**TASK OBJECTIVE**
From the entries below, reproduce exactly the line containing "Instruction: Open the MATCHUP", the line containing "This screenshot has width=1024, height=698.", and every line in between, with nothing added.
□ □ □ □
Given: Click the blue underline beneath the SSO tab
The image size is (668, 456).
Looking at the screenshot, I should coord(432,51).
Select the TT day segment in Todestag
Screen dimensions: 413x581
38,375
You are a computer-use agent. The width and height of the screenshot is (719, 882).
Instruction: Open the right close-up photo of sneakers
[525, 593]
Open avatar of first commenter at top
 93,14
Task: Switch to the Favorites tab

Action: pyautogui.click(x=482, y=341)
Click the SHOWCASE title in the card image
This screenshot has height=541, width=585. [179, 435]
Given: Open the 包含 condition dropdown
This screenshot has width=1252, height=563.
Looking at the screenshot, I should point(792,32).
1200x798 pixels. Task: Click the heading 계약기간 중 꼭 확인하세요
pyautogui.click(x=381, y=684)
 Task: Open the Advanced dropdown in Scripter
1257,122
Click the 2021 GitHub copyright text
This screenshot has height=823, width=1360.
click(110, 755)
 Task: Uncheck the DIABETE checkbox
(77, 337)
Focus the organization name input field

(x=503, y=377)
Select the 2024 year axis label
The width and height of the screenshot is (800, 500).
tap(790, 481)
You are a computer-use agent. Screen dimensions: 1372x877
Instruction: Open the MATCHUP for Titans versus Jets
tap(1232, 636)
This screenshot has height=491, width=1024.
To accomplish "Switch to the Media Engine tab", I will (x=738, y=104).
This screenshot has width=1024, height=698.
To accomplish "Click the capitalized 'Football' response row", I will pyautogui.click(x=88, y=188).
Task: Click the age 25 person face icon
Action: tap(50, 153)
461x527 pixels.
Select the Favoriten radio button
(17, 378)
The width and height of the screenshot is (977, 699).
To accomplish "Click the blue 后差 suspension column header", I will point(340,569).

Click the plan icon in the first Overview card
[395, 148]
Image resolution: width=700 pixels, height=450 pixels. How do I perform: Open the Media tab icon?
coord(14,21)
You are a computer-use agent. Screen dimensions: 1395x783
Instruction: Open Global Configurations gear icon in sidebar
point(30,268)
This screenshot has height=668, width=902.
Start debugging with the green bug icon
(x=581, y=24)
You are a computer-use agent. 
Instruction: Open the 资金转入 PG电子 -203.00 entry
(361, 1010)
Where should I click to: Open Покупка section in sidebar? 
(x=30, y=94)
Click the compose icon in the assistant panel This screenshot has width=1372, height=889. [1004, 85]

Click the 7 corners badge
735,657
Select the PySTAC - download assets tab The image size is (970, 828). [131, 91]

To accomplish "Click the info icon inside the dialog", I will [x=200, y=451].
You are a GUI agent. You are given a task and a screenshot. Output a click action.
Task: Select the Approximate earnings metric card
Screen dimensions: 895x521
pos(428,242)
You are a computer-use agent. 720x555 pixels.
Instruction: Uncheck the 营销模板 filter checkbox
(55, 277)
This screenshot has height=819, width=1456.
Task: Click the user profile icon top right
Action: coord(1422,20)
□ □ □ □
**SOLVED PROBLEM**
Instruction: Open the MATCHUP for Titans versus Jets
tap(1232, 636)
This screenshot has height=491, width=1024.
To accomplish "Switch to the Media Engine tab", I will (x=738, y=104).
This screenshot has width=1024, height=698.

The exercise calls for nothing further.